By turns daffy and dazzling, awkward and artful, “Journey to the West” takes an ancient tale and gives it contemporary flair.
In adapting one of the Four Great Classical Novels of 16th-century Chinese literature, co-directors Stephen Chow and Derek Kwok have crafted a rollicking fantasy—a crazy fable that ultimately reaffirms the power of faith. Their giant martial-arts set pieces are nothing short of extraordinary; lively and lovely, they’re filled with both great intricacy and innovation.
These scenes, which can be both wildly slapsticky and minutely graceful, provide the film with a winning, driving energy. And then when they’re over, the characters unfortunately have to talk.
“Journey to the West” follows a goofy but sincere Buddhist monk named Xuan Zang (Zhang Wen), a young demon hunter who must vanquish a series of foes en route to his ultimate showdown with the notorious, shape-shifting Monkey King (Bo Huang). When we first see him, in the film’s lengthy, tour-de-force opening sequence, he’s helping a bunch of frightened villagers take down a giant, hungry fish that’s leaping from the water and wreaking havoc. The comedy has a Mel Brooks-like sensibility about it that’s appealing; it’s playful in a deadly-serious situation. (Chow also directed the pleasingly cartoonish “Shaolin Soccer” and “Kung Fu Hustle.”) But the choreography is undeniable: a breathtaking series of near misses and tricky balancing acts.
Xuan’s preferred, absurd method of attack, per his mentor, is to tame the beasts by singing lullabies to them from a book called “300 Nursery Rhymes.” The sweetness and innocence within Zhang’s performance feels very Keanu Reeves circa “Bill & Ted’s Excellent Adventure,” complete with a mop of wild hair. This is actually a compliment.

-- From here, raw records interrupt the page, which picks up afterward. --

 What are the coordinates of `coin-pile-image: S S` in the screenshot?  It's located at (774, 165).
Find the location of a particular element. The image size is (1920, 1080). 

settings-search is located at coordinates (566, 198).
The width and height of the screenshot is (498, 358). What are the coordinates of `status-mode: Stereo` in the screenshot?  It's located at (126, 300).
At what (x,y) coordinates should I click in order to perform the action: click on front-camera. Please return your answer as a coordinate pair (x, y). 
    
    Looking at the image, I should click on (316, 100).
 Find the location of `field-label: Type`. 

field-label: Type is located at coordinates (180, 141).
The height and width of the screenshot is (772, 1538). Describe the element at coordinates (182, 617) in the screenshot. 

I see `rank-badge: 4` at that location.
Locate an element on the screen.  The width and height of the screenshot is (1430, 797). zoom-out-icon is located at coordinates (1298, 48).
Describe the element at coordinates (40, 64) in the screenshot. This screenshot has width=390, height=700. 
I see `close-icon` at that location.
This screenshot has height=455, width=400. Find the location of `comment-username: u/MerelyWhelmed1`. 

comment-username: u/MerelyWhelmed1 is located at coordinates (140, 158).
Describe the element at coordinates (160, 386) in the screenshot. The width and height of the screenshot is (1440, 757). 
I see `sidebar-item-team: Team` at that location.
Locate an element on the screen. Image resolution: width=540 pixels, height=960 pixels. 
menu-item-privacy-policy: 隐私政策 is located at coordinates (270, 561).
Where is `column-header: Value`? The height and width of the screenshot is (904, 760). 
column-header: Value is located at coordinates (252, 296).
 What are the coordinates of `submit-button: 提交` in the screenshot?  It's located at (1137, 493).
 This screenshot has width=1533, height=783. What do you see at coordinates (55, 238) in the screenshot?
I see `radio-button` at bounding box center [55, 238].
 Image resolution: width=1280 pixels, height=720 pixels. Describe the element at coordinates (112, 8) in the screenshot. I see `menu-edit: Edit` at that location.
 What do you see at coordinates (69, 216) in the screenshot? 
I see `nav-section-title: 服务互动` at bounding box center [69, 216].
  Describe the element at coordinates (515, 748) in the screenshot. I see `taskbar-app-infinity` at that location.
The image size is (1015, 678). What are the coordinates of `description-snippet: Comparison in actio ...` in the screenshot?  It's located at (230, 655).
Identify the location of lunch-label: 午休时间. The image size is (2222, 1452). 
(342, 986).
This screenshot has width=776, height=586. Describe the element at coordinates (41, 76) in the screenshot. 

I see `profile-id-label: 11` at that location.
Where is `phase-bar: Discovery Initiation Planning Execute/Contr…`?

The rival demon hunter he keeps running into, a catlike creature known as Miss Duan (Qi Shu), favors a more direct strategy: She takes them on through balletic physical battles with the help of a magical golden bracelet—”The Infinite Flying Ring”—which she can duplicate countless times. As she flings the circles through the air like lethal boomerangs, her targets explode in a burst of dust. It’s an awesome sight to behold.
But then “Journey to the West” has an episodic structure that saps it of much of the momentum it gains during those thrilling set pieces. Xuan and Duan have one adventure, then another, than another. They meet one eccentric character, then another, then another. There’s a tiger demon and a pig demon. There’s a preening royal known as Prince Important (clearly a friend of President Business from “The Lego Movie“) and an elderly man known as the Almighty Foot, whose shriveled limb expands to an enormous size when the time comes for him to stomp on his enemies. (He might have the best catch phrase ever: “Today, you will die by my almighty foot!”)
Along the way, Xuan and Duan trade some stilted and truly cringe-worthy dialogue—initially about their conflicting strategies, eventually about the half-hearted romance that develops between them. Out of nowhere, Duan finds herself falling hard for her unlikely companion and throwing herself at him in increasingly elaborate ways.
Maybe it’s written that way on the page, but on the screen—especially in a film that benefits from such a strong and fearless female—the sudden need to have a man define her is a disheartening cliché. Also, some of the interactions between the male characters carry more than a whiff of homophobia which seems archaic. Again, maybe that’s from the source material. But a film that clearly went out of its way to appeal to modern audiences perhaps could have gone just a tiny bit further.